# What's with all the bubbles?



## ila (Feb 24, 2005)

Okay, so I'm new to the betta world, and maybe this question is ridiculous. I've had my fish now for about a week. When I come home at the end of the workday, the surface of the water is filled with tiny bubbles. Is this something to be concerned about?


----------



## chrisinha (Jan 24, 2005)

i've heard that when bettas make bubbles is because he is content with the water and ready to breed (someone, please, correct me if i'm wrong!). they call it "bubble nest".


----------



## Vivid-Dawn (Jan 18, 2005)

Unless you have a female betta, it's perfectly natural! (though females might make nests too? I dunno!)
The males are the ones that take care of the babies, hiding them in bubble nests. So yeah, being happy or ready to breed are perfectly logical assumptions


----------



## anasfire23 (Jan 19, 2005)

Females make nests too, I have 2 females and there is always some bubbles floating on the surface. The nests they've made have never been as substantial as the ones my males make. It's all perfectly normal, it means they are content and the water condition is good. Plus I think it gives them something to do, being a male betta isn't that time consuming if you think about their lives, they live alone, play alone and basically only get time to socialize with other betta's when they are spawning or defending their territory when another male is close by (like in another tank near them) If you place them with other fish I suppose they do get a little bit more company but I've seen around the place that you need to be careful of the fish you place them with as they are likely to fight and pick on the other fish, such as male guppies as they can be mistaken for another male betta. Betta's are beautiful fish and reletivly easy to look after, good luck with yours and I hope you get alot of enjoyment and satisfaction out of being a betta owner.


----------



## Lexus (Jan 19, 2005)

Its perfectly normal :wink:


----------



## (RC) (Jan 18, 2005)

It means he's happy in his new home. Keep up the good work.

RC


----------



## Pia (Mar 15, 2005)

Oh, congrats ! You're Betta is in a very happy place. And you know what happy people do ..


----------



## JamesY (Mar 16, 2005)

I was about to ask the same question, but I found it here.
I have one issue with some of the answers that were given.

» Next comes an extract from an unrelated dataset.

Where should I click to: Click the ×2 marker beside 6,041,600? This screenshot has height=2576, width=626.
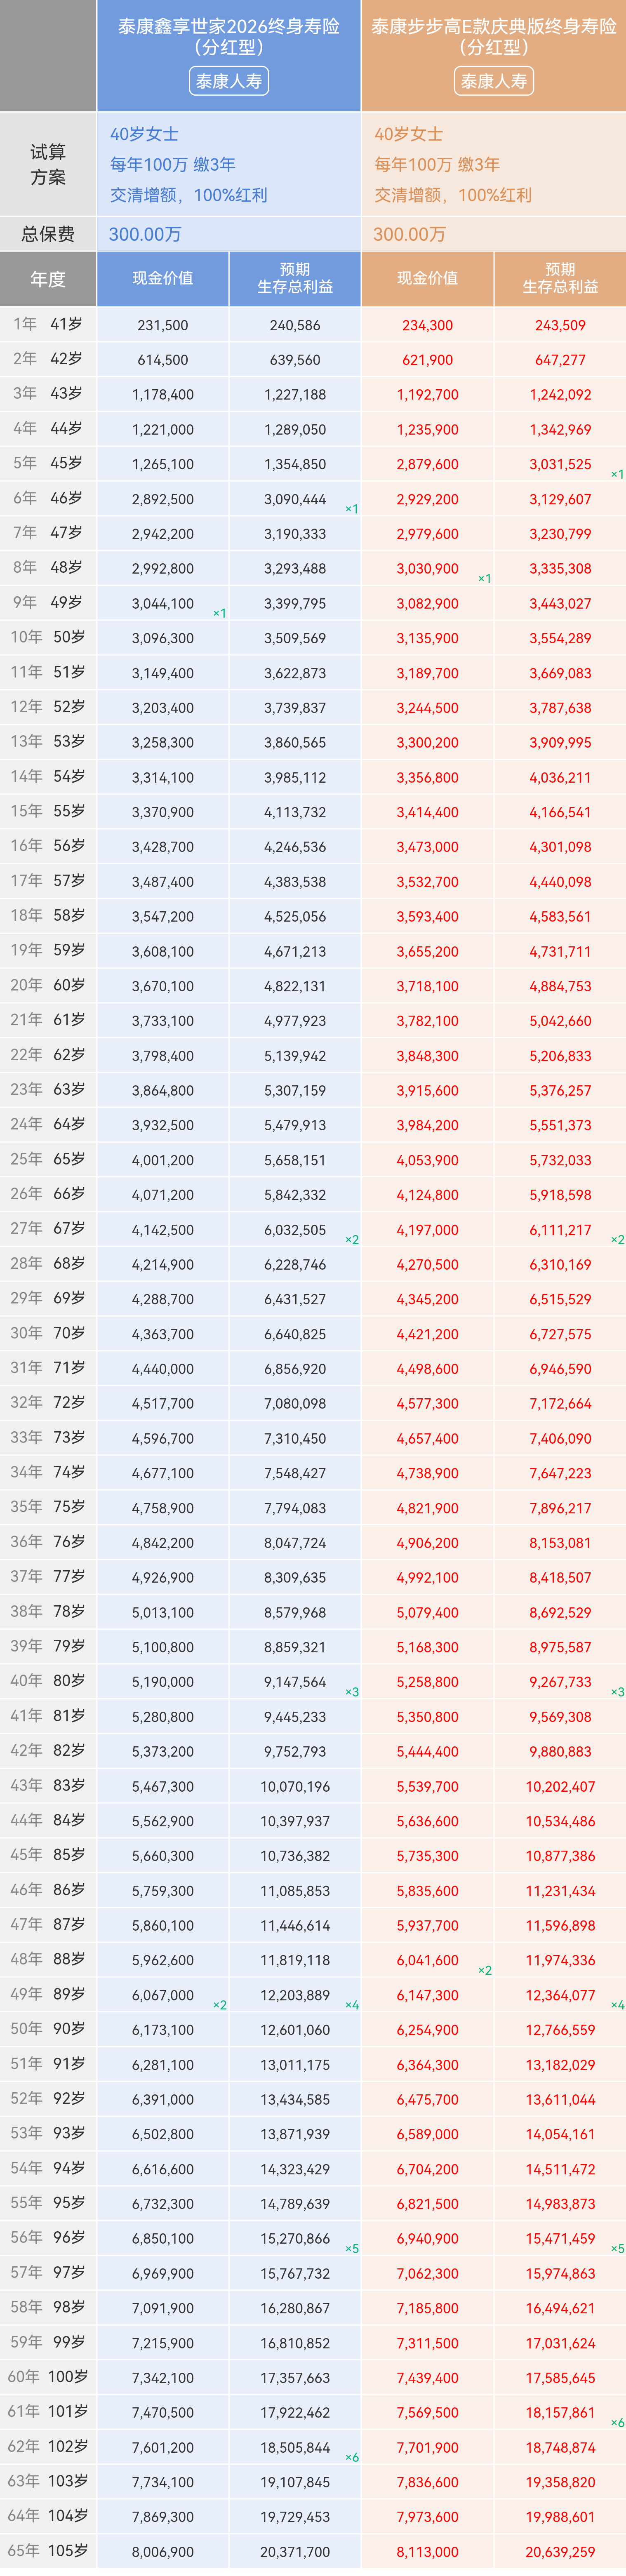[485, 1970]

I've had this guy for about 3 days now, it was saved from death, my buddies put 2 together and made them start to fight, I ended up buying this one and saving it, going to bring it back to good health and maybe give it to the GF as a gift to remeber me or something, but back to the point. I came home about 30 mins ago and bam there were bubbles.

The issue I have is that he hasn't eaten since he came home, I have this stuff called Wardley Betta Premium Food, he hasn't had one full one yet, he nipped at a few yesterday but nothing today yet.
the other issue, the water isn't crystal clear, little cloudy, and he acts like he has the skitz or somethign sometimes, he will be floating there one minute, then I type on keyboard or move or look over, and bam he goes insane, all aroudn the bowl, flipping out. If you ask me I think I got a crazy betta!

Can anyone help me out here?


----------